• _Exercise data_
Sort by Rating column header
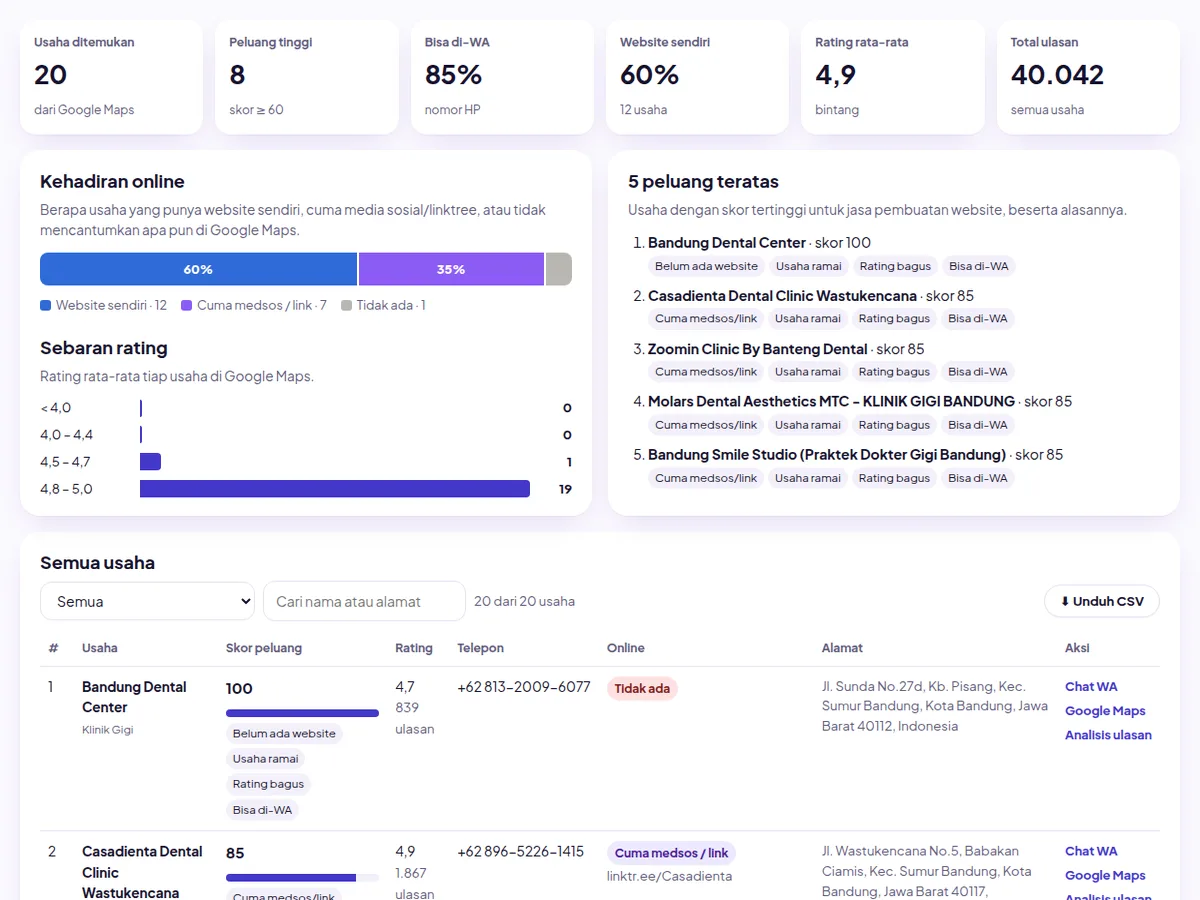pyautogui.click(x=414, y=648)
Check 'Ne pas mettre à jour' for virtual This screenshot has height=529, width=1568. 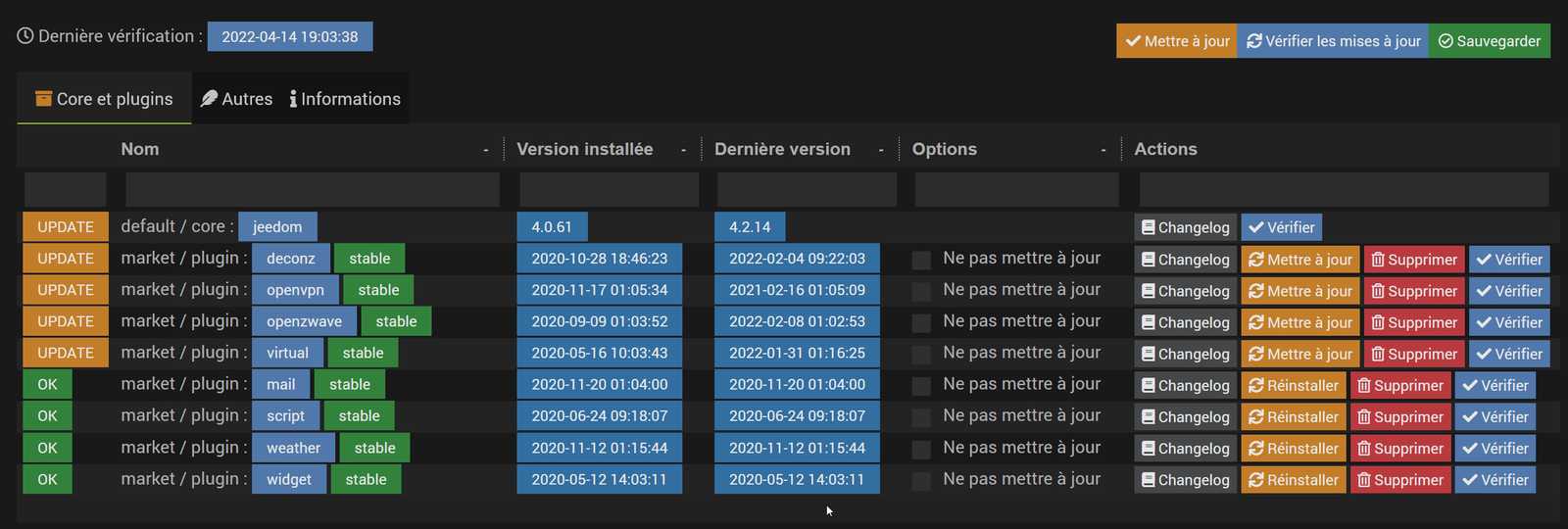click(x=921, y=355)
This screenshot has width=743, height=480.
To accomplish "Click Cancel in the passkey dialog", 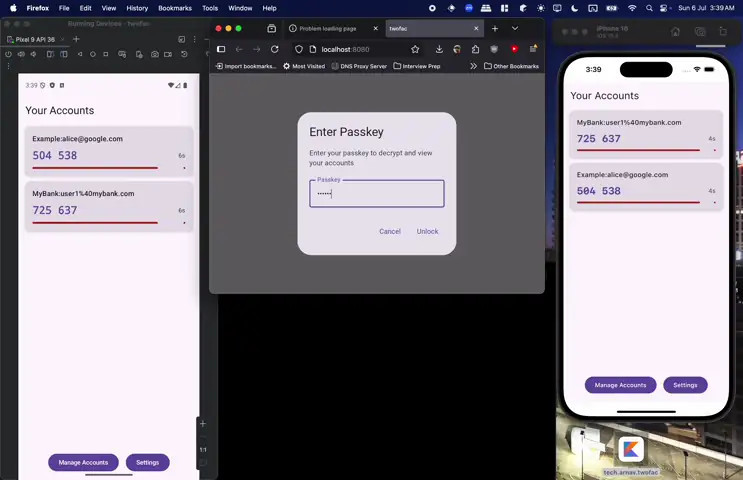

• _Work to be completed_
Retype, exactly as written, each line from the one containing "This screenshot has width=743, height=480." through the end of the data above, and leave out every picture.

• _Written response_
This screenshot has width=743, height=480.
To accomplish "Click Cancel in the passkey dialog", 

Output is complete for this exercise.